Next, use your fit_linear_regression() function to fit a linear regression model to the simulated data, and plot the fitted line on the swarmplot:

# TODO fit the linear regression model
treat_reg_results = None

# TODO predict on T=0 and T=1
x_values = [0, 1]
x_df = pd.DataFrame({"T": x_values})
y_values = None

# TODO plot the fitted line on the swarmplot -- you can copy the code from above into this cell

### BEGIN SOLUTION
treat_reg_results = fit_linear_regression(data, outcome="Y", treatment="T")
x_df = pd.DataFrame({"T": [0, 1]})
y_values = treat_reg_results.predict(x_df)

sns.swarmplot(data=data, x="T", y="Y", hue="T", alpha=0.5)
plt.title("Distribution of outcome by treatment assignment from simulation")
plt.axhline(y=data["Y"][data["T"] == 1].mean(), color='orange', linestyle='--', label='Treatment Mean')
plt.axhline(y=data["Y"][data["T"] == 0].mean(), color='blue', linestyle='--', label='Control Mean')
sns.lineplot(x=x_df["T"], y=y_values, color="black")
plt.legend()
plt.show()


# sns.lineplot(x="T", y="Y", data=data, color="red")
# plt.show()
### END SOLUTION

../_images/7d86b6009a66cc6bce467e6adc1cf17f8aaffe75ef96e47ef12258f06bbab97c.png

Finally, copy your plotting code from above and add an interact_manual decorator to the plot_treat_regression function below. Specifically, add a slider to control the treatment_effect parameter with a range from -5 to 5:

# TODO add an interactive_manual decorator to the `plot_treat_regression` function
### BEGIN SOLUTION
@interact_manual(treatment_effect=(-5, 5, 0.1))
### END SOLUTION
def plot_treat_regression(treatment_effect):
    data = sim_random_experiment(treatment_effect=treatment_effect)

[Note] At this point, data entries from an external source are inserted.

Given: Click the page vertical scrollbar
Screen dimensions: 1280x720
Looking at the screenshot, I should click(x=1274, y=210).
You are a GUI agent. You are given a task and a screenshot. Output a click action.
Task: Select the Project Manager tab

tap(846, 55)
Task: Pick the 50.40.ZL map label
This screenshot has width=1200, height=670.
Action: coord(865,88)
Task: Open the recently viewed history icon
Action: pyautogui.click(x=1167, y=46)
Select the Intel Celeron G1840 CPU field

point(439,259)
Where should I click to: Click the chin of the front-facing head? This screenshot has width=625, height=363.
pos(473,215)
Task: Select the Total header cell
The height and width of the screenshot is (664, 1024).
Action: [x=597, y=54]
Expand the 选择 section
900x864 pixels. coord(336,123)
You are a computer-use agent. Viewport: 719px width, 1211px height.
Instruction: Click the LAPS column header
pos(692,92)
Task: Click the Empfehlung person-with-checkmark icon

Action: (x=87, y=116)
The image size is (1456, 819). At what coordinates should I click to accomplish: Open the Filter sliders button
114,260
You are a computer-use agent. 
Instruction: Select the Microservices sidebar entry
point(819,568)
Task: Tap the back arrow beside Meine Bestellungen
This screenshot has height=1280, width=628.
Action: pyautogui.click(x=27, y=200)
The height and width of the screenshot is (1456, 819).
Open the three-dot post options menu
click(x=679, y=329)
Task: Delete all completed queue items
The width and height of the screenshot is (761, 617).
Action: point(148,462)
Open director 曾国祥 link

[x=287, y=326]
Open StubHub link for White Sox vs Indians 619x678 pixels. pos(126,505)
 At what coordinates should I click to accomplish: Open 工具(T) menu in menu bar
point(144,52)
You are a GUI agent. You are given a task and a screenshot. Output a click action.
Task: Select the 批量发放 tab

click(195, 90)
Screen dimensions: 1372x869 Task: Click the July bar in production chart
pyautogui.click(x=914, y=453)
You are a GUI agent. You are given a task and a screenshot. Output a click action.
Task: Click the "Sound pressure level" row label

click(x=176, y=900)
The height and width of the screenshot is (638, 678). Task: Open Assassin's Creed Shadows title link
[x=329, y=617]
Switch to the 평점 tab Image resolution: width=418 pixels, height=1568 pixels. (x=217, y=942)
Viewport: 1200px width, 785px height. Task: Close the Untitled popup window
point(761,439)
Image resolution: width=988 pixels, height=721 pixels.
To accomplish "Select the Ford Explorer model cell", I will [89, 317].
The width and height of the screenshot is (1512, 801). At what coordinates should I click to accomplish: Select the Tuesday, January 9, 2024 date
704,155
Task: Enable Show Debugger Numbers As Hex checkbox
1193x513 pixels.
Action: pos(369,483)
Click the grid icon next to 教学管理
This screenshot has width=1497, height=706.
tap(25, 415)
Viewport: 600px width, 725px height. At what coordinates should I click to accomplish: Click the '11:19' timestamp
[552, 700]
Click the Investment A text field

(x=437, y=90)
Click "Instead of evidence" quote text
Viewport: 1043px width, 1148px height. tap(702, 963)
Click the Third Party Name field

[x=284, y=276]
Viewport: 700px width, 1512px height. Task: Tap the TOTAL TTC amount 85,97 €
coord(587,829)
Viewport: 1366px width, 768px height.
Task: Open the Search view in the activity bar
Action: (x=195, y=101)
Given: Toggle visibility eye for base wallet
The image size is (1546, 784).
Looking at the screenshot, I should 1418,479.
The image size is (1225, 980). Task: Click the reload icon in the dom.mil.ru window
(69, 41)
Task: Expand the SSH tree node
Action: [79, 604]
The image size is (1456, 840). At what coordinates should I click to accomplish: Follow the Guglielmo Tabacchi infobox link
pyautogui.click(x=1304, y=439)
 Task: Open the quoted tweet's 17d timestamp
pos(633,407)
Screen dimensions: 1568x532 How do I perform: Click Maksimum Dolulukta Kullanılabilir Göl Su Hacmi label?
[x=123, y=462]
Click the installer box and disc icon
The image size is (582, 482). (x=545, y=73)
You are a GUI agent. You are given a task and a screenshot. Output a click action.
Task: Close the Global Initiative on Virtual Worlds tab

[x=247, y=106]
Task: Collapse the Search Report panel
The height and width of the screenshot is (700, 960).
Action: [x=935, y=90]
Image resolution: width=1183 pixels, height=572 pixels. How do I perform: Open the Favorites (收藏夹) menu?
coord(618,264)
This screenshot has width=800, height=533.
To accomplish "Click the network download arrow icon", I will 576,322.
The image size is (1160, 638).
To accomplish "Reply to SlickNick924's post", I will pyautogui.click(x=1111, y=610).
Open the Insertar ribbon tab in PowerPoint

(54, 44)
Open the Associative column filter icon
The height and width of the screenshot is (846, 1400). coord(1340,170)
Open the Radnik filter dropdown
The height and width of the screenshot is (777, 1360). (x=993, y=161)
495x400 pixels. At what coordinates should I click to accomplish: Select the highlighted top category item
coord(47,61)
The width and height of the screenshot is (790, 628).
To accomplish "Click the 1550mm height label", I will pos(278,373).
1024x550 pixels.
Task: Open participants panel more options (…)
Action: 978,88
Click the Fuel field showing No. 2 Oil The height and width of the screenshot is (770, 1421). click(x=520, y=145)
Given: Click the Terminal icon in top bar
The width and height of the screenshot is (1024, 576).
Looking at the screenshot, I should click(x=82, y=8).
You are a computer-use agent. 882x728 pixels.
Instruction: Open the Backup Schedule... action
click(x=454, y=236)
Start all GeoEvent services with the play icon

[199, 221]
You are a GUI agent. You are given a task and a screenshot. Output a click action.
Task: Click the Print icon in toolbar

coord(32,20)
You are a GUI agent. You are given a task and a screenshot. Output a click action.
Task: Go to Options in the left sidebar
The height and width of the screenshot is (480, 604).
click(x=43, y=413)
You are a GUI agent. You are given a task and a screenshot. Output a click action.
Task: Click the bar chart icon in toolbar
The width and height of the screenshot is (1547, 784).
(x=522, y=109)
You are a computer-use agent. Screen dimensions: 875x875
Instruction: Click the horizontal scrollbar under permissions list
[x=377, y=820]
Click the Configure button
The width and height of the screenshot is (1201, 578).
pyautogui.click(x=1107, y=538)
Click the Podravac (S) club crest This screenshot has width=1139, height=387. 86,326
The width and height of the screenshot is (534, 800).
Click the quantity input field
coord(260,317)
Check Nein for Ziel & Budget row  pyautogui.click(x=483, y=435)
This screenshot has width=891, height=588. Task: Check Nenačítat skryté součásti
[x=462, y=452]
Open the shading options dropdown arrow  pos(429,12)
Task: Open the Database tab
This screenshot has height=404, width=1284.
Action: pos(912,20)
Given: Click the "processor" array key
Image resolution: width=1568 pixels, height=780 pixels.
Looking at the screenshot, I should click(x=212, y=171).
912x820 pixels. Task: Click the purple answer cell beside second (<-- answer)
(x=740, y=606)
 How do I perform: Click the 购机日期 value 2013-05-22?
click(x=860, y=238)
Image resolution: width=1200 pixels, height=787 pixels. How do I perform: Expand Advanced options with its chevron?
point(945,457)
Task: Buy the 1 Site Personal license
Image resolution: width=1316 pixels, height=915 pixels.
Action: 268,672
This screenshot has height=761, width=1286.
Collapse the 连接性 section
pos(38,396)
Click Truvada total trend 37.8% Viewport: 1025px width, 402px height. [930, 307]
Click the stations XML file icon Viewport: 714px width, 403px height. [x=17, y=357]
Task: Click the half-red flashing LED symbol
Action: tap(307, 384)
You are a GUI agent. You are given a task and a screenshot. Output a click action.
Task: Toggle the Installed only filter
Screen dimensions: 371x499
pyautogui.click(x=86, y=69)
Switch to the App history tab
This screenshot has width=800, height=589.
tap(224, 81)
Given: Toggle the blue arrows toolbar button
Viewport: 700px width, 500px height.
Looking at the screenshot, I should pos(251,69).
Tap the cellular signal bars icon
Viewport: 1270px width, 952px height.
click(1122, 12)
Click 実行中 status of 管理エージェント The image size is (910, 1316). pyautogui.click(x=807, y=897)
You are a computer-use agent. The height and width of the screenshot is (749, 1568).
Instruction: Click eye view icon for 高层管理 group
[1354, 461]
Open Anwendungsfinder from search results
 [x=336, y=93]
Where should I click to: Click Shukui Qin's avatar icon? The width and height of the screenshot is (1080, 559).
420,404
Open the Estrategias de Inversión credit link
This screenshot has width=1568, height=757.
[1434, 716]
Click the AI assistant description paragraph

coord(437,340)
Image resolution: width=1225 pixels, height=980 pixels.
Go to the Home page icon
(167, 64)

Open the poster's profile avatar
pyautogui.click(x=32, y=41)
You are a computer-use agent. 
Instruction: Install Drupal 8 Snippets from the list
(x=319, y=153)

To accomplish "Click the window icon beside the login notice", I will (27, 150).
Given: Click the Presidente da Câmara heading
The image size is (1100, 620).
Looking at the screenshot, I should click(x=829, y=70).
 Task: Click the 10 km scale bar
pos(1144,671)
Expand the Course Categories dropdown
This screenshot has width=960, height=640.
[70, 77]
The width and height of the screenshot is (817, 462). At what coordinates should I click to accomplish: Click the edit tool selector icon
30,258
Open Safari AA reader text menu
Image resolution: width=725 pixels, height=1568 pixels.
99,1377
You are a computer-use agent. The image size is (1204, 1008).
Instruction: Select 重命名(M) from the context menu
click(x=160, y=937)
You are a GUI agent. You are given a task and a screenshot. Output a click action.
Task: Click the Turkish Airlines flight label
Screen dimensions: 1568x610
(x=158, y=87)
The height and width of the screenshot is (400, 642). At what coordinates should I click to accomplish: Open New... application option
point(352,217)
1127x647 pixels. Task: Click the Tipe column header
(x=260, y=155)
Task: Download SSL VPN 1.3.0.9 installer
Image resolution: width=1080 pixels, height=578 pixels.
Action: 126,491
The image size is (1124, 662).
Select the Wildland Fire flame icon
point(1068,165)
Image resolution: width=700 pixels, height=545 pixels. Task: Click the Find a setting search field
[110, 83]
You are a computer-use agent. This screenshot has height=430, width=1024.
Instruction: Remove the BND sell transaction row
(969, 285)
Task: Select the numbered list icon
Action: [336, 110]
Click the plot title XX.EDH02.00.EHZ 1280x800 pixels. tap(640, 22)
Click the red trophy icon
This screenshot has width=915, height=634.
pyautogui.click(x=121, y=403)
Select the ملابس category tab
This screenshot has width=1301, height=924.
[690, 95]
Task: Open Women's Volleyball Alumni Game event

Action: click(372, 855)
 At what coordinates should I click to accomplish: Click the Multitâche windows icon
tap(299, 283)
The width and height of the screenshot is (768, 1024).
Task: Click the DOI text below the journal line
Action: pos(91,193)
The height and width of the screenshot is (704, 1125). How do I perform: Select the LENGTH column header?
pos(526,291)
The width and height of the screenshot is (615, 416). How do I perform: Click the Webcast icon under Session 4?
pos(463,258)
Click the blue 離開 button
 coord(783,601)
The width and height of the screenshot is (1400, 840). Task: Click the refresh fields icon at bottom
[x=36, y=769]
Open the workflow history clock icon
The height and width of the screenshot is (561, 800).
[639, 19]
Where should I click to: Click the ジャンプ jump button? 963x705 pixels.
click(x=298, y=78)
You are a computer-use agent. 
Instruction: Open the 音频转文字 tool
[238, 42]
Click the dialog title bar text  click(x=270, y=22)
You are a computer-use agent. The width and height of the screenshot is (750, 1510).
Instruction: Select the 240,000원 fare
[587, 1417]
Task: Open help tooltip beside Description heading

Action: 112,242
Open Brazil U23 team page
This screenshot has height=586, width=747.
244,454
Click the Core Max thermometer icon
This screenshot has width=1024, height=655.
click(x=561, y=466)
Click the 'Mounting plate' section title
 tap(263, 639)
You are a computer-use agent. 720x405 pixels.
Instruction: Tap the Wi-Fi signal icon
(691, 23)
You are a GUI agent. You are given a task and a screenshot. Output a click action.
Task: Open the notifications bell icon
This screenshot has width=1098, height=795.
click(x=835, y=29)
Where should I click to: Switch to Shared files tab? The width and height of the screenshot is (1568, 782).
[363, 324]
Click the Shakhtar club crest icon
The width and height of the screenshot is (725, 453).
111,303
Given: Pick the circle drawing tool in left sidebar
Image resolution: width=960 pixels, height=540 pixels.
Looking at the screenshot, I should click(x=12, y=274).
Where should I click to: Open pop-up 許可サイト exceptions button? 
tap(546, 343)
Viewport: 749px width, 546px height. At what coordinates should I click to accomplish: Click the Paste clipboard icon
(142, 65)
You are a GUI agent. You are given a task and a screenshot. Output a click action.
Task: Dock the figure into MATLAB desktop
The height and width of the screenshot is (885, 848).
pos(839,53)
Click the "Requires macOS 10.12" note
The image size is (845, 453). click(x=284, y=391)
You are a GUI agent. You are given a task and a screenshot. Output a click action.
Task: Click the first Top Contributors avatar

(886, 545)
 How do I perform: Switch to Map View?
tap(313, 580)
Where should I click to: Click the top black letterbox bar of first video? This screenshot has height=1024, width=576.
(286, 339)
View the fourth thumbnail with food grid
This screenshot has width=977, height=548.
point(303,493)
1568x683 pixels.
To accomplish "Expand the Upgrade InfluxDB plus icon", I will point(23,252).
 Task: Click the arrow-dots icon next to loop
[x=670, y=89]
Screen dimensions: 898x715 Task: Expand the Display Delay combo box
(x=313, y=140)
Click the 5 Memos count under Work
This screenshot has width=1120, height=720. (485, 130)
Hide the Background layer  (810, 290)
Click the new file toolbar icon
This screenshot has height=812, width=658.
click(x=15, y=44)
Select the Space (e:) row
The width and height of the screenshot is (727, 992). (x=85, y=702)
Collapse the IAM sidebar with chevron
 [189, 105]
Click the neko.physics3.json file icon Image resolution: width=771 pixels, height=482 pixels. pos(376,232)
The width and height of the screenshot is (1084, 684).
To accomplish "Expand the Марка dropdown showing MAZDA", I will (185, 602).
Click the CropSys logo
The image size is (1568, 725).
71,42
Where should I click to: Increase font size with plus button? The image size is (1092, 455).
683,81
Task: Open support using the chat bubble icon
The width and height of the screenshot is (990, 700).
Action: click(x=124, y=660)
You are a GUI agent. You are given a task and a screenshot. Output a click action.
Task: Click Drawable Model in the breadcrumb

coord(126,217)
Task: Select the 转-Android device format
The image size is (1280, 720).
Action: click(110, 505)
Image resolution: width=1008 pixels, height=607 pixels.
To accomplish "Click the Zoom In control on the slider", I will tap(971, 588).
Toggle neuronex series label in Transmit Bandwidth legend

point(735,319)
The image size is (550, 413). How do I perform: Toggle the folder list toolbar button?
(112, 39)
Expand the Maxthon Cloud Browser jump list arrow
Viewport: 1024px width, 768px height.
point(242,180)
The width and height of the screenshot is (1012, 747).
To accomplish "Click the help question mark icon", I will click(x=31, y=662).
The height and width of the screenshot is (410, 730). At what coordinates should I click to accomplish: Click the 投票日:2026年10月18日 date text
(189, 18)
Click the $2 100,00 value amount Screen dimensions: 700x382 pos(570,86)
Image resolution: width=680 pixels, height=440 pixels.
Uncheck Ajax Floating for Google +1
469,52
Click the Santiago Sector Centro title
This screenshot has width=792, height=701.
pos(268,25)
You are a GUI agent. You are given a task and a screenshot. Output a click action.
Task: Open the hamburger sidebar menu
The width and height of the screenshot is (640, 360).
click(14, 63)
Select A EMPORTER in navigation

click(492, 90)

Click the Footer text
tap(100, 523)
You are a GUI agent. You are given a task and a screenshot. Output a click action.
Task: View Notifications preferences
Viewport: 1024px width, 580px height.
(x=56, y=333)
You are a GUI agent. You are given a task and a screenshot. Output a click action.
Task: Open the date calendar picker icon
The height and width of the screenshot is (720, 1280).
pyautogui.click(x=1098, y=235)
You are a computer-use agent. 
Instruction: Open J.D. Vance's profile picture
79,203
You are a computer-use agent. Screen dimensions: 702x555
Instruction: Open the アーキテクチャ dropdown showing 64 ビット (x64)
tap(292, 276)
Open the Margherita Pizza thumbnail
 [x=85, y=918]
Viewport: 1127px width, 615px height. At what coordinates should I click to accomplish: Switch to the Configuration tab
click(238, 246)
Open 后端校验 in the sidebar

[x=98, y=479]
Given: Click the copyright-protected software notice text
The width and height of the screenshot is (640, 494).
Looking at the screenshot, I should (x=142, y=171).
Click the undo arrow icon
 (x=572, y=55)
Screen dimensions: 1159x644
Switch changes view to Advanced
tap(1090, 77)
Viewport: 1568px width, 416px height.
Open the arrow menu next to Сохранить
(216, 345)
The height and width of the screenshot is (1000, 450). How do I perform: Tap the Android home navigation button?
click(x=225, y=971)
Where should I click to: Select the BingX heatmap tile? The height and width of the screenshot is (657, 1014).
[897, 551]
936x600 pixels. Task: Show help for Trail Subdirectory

    # TODO copy your plotting code from above into this cell

    ### BEGIN SOLUTION
    # TODO fit the linear regression model
    treat_reg_results = None

    # TODO predict on T=0 and T=1
    x_values = [0, 1]
    x_df = pd.DataFrame({"T": x_values})
    y_values = None

    treat_reg_results = fit_linear_regression(data, outcome="Y", treatment="T")
    x_df = pd.DataFrame({"T": [0, 1]})
    y_values = treat_reg_results.predict(x_df)

    sns.swarmplot(data=data, x="T", y="Y", hue="T", alpha=0.5)
    plt.title("Distribution of outcome by treatment assignment from simulation")
    plt.axhline(y=data["Y"][data["T"] == 1].mean(), color='orange', linestyle='--', label='Treatment Mean')
    plt.axhline(y=data["Y"][data["T"] == 0].mean(), color='blue', linestyle='--', label='Control Mean')
    sns.lineplot(x=x_df["T"], y=y_values, color="black")
    plt.legend()
    plt.show()
    ### END SOLUTION

The linear regression model we’ve fitted is:

\[ E[Y | T] = \beta_0 + \beta_1 T \]

$\beta_1$ is the regression coefficient for the treatment variable $T$ and can also be interpreted as the slope of the line we’ve fitted. After trying out different values of the treatment_effect parameter in your interactive plot above, what relationship do you see between the slope of the line and the two means in the plot? What does this tell us about the relationship between the regression coefficient and the difference-in-means estimate?

Your Response: In the interactive plot, the slope of the line is equal to difference-in-means estimate of the treatment effect, which corresponds to $\beta_1$ in the model we’ve fitted.

Takeaway (click this once you’ve completed the section)

This now ties back to our interpretation of the regression coefficient in part 1 of the worksheet – the regression coefficient $\beta_1$ can be interpreted as the change in the outcome for a one unit change in the treatment, holding all other variables constant. Since the treatment is binary, a one unit change in the treatment is from 0 to 1, so the regression coefficient is equal to the difference in the outcome between the treatment and control groups.

Math derivation (click this once you’ve completed the section)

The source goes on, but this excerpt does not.